The teaser image has also been updated to include black sand and connecting rods.
Original article follows.
On September 28, 2020, Ducati shared a new teaser image on its social media, hinting at the introduction of a new engine on October 15. The image of four pistons comes with a link to a “Change Paradigm” landing page that details the impending arrival of a new V4 which suggests that the new Multistrada V4 is coming. Not only is that the only V4 we know for sure is in development at Ducati’s but the road and dirt pictures on the landing page also seem to point at a new adventure-tourer.
We already know that Ducati has a Multistrada V4 in the works, as confirmed by CEO Claudio Domenicali himself in September, 2019. We also know that Ducati won't graft the Panigale V4’s engine into the Multi and that it instead developed an entirely new four-pot mill for its ADV.

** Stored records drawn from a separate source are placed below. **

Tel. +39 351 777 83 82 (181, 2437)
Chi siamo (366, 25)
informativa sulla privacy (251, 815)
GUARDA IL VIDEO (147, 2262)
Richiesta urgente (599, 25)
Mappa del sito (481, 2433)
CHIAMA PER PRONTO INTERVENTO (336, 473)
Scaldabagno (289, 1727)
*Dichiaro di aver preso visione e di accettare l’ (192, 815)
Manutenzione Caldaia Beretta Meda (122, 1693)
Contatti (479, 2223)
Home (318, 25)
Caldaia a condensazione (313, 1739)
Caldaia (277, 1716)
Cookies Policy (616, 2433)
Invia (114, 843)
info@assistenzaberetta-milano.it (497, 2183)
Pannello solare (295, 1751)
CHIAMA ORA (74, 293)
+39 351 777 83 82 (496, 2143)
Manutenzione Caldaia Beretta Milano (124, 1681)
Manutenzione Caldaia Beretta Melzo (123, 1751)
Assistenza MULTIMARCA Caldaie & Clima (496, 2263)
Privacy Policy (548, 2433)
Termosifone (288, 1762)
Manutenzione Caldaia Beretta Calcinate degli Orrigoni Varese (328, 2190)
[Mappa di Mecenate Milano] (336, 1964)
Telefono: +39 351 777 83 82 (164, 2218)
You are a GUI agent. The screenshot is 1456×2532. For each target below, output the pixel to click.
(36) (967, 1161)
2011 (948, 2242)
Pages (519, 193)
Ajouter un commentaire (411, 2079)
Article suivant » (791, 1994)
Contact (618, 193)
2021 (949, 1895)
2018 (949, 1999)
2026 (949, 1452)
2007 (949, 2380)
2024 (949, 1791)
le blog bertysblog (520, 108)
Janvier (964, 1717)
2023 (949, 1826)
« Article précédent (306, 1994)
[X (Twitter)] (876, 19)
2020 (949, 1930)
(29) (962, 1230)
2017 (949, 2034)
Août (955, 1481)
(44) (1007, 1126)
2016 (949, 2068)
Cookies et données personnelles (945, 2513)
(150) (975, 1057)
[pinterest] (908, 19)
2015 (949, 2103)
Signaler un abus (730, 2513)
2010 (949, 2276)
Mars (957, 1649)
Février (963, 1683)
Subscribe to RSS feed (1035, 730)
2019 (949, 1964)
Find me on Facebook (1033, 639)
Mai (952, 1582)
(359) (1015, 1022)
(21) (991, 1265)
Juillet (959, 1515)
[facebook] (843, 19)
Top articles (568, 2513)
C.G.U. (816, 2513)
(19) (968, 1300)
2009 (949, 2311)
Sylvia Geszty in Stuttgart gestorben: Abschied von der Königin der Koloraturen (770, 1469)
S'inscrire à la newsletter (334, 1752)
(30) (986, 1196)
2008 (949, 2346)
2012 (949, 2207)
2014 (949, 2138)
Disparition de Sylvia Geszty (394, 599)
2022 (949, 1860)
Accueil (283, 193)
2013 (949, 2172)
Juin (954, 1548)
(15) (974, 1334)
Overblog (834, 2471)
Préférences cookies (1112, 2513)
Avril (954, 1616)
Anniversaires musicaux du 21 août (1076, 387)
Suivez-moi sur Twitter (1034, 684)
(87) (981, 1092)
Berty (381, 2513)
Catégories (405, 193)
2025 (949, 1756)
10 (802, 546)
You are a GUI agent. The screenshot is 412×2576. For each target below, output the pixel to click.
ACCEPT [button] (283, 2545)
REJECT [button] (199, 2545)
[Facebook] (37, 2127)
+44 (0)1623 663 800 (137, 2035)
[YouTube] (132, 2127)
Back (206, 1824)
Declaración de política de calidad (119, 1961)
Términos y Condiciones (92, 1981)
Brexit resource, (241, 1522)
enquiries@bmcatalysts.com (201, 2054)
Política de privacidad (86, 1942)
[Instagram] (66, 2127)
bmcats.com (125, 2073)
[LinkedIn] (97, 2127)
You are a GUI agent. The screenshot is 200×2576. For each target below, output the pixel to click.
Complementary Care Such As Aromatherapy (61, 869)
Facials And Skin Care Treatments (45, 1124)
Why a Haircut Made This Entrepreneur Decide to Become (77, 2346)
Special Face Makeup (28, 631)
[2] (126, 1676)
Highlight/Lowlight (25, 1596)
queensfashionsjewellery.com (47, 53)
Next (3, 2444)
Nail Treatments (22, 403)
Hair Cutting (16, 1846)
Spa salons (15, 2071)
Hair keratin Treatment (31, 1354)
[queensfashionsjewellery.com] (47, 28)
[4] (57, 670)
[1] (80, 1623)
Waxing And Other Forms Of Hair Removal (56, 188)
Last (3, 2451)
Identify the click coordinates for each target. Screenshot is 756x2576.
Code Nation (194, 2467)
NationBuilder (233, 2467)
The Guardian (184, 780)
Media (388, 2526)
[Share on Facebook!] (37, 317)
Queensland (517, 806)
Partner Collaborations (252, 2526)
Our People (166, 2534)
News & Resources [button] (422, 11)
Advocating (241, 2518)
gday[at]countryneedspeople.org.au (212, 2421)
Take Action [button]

The first few bits of information are scarce but Ducati will reveal more as we near the launch. In the landing page’s introduction paragraph, we learn that “A new paradigm that elevates the sportiness written in our DNA towards fresh horizons of versatility and reliability.” If versatility doesn’t scream Multistrada, I don’t know what does. The teaser page is also broken down into four “Theorem” sections and only the first one is currently filled—new theorem will be added bi-weekly leading up to the launch date.
In that first theorem, Ducati details how the new four-cylinder engine is lighter by 2.6 pounds and more compact than the "previous V2 generation” thanks, among other things, to a smaller bore. This information seems to support RevZilla’s theory that the V4 won’t be an addition to the current Multistrada lineup, but rather a replacement for the 950 and 1260, as they both run on L-twins.
Ducati will share more hints, or "theorem", with the second clue set to be published on October 1, followed by the third one on October 8, and the fourth one on October 13 before ultimately launching the new engine on the 15th.